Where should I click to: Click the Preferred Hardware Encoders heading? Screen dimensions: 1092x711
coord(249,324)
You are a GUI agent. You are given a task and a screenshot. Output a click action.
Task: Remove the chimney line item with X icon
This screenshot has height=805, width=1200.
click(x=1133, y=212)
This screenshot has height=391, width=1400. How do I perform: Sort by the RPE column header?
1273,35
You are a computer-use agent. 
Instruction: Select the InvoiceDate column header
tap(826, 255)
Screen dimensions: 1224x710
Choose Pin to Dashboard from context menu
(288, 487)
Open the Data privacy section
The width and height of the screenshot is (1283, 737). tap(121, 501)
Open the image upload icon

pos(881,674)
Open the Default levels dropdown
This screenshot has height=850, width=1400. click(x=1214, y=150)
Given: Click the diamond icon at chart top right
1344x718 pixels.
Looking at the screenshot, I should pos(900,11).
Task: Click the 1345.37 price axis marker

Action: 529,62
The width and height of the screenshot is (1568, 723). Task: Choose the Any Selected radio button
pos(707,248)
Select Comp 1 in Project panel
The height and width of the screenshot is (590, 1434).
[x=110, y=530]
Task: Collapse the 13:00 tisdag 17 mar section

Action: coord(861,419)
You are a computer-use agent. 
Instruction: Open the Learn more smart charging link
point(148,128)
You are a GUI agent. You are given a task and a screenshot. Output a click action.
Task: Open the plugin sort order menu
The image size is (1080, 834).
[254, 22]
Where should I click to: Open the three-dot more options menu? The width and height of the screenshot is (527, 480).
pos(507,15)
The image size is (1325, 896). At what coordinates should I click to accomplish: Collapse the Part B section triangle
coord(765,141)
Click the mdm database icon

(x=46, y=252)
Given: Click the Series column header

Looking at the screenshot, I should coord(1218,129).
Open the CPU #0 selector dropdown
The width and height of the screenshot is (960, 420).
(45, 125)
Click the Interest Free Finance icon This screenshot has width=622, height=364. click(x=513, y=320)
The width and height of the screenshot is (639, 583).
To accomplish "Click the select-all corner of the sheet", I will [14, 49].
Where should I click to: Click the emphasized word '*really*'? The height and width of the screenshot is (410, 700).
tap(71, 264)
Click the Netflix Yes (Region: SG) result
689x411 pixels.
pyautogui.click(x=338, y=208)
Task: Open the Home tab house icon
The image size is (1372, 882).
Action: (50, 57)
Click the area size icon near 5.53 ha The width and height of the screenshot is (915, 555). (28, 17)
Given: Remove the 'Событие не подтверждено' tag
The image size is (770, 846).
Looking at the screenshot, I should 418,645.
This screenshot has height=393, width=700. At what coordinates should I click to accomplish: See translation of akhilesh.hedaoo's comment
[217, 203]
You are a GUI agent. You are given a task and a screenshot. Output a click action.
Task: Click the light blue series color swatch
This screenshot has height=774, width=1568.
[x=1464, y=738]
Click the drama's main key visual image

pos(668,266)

Action item:
An exact reproduction of all the records is needed.

Result of this exercise:
Where should I click to: Click the Preferred Hardware Encoders heading? Screen dimensions: 1092x711
coord(249,324)
You are a GUI agent. You are given a task and a screenshot. Output a click action.
Task: Remove the chimney line item with X icon
This screenshot has height=805, width=1200.
click(x=1133, y=212)
This screenshot has height=391, width=1400. How do I perform: Sort by the RPE column header?
1273,35
You are a computer-use agent. 
Instruction: Select the InvoiceDate column header
tap(826, 255)
Screen dimensions: 1224x710
Choose Pin to Dashboard from context menu
(288, 487)
Open the Data privacy section
The width and height of the screenshot is (1283, 737). tap(121, 501)
Open the image upload icon

pos(881,674)
Open the Default levels dropdown
This screenshot has height=850, width=1400. click(x=1214, y=150)
Given: Click the diamond icon at chart top right
1344x718 pixels.
Looking at the screenshot, I should pos(900,11).
Task: Click the 1345.37 price axis marker

Action: 529,62
The width and height of the screenshot is (1568, 723). Task: Choose the Any Selected radio button
pos(707,248)
Select Comp 1 in Project panel
The height and width of the screenshot is (590, 1434).
[x=110, y=530]
Task: Collapse the 13:00 tisdag 17 mar section

Action: coord(861,419)
You are a computer-use agent. 
Instruction: Open the Learn more smart charging link
point(148,128)
You are a GUI agent. You are given a task and a screenshot. Output a click action.
Task: Open the plugin sort order menu
The image size is (1080, 834).
[254, 22]
Where should I click to: Open the three-dot more options menu? The width and height of the screenshot is (527, 480).
pos(507,15)
The image size is (1325, 896). At what coordinates should I click to accomplish: Collapse the Part B section triangle
coord(765,141)
Click the mdm database icon

(x=46, y=252)
Given: Click the Series column header

Looking at the screenshot, I should coord(1218,129).
Open the CPU #0 selector dropdown
The width and height of the screenshot is (960, 420).
(45, 125)
Click the Interest Free Finance icon This screenshot has width=622, height=364. click(x=513, y=320)
The width and height of the screenshot is (639, 583).
To accomplish "Click the select-all corner of the sheet", I will [14, 49].
Where should I click to: Click the emphasized word '*really*'? The height and width of the screenshot is (410, 700).
tap(71, 264)
Click the Netflix Yes (Region: SG) result
689x411 pixels.
pyautogui.click(x=338, y=208)
Task: Open the Home tab house icon
The image size is (1372, 882).
Action: (50, 57)
Click the area size icon near 5.53 ha The width and height of the screenshot is (915, 555). (28, 17)
Given: Remove the 'Событие не подтверждено' tag
The image size is (770, 846).
Looking at the screenshot, I should 418,645.
This screenshot has height=393, width=700. At what coordinates should I click to accomplish: See translation of akhilesh.hedaoo's comment
[217, 203]
You are a GUI agent. You are given a task and a screenshot. Output a click action.
Task: Click the light blue series color swatch
This screenshot has height=774, width=1568.
[x=1464, y=738]
Click the drama's main key visual image

pos(668,266)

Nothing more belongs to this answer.